Try to change behaviour without changing mindset and you end up struggling against your very own mindset.

This I know from experience, which is frustrating, b/c remember I'm a "just do it" [kinda person]. So, when I do and it doesn't work, I go almost directly into "God hates me" victim. So, I'm constantly trying to reveal or expose mindset so I can affect it. I do feel surrounded by glass walls and ceilings. And annoying little trip-over bumps.

After reading I buy the psyche = mindset piece, but not that either of those is soul. I think soul is eternal and informs what themes I'm to work on across lifetimes. In this one (and a few others) I think I'm dealing with myriad aspects of power which is incredibly multi-dimensional. I'm generally "so what?" about anything spiritual that isn't actionable, but I do think a lot of the soul stuff is practical (for me), and if anything else, it keeps me motivated to push my boundaries b/c I don't want to come back and deal with this same shit at this same level ever again.

My Response:
Thanks for helping me more clearly understand the issue/s.

  • The (apparent) issue/s 
  1. The struggle to figure out the why, what and how’s, of you 
  2. The feeling of being caged, glass walls and ceilings 
  3. The tendency to feel like a victim when things don’t work out 
  4. The struggle of power in all it’s myriad aspects and dimensions 

What if I where to suggest that what appears to be this complex set of issues is quite simply one pragmatic and rather unglamorous issue, with rather far reaching consequences.

  • The psychological contraction 

The apparent issues are all consequences of the psychological contraction (like getting a shock) which we experience as a feeling. The problem with feelings (not emotions, they are very different) is that they can be spoken about in many different ways, which leads us to the belief that they are in fact, different things.

Let me share with you how we experience the contraction - A feeling of ‘profound but subtle’ inner discomfort, unnaturalness, fear, glass ceiling, caged and limitation, something wrong, something missing, alone’ness, misunderstood, unappreciated, on the outside looking in, an inner hunger or emptiness and confusion ...etc.

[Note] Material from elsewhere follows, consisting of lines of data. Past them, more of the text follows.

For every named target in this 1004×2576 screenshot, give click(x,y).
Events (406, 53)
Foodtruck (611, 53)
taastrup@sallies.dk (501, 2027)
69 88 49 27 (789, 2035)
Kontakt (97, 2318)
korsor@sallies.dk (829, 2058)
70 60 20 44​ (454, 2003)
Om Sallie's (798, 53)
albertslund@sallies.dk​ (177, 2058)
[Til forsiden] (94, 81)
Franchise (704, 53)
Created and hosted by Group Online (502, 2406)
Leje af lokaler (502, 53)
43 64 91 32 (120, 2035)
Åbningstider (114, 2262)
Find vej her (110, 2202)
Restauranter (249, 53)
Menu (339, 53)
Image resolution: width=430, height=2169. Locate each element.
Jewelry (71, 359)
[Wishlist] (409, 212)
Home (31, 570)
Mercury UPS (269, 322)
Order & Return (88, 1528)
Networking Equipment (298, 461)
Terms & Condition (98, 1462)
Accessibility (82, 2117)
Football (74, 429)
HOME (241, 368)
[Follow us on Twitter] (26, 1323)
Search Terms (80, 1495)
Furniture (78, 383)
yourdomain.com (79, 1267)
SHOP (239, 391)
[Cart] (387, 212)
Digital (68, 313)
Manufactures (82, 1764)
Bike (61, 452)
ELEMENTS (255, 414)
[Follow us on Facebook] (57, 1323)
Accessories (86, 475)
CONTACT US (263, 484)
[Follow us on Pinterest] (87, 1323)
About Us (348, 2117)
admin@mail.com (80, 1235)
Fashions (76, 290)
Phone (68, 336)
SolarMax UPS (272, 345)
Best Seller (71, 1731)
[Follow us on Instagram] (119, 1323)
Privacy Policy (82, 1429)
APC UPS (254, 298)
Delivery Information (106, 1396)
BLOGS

  • Responding to the contraction 

Let me share with you how we traditionally respond to those feelings - We push back, push away from and resist in one form or another, either through denial and rejection on the one hand or control (power struggle) on the other, dependent on other mindset considerations.

  • Suffering 

Let me share with you how we experience the push back or resistance - Suffering, it’s a bland word, much like fear and has no real meaning on it’s own.

Let me share with you how we actually experience suffering - Stress, anxiety, tension, depression, overwhelm, anger, rage, frustration. the need for control, regret, migraines, bi-polar, physical tension (body ache) and illness ...etc.

  • Projecting suffering 

What we then do is project the reason for the suffering onto our context, and here context can be either our own behaviour (inner) or the real physical context (outer), incorrectly assuming that this is the cause of our suffering. The logic works something like this. If I can sort out or solve the problems of context (inner or outer), which is the cause of my suffering, then the suffering will stop.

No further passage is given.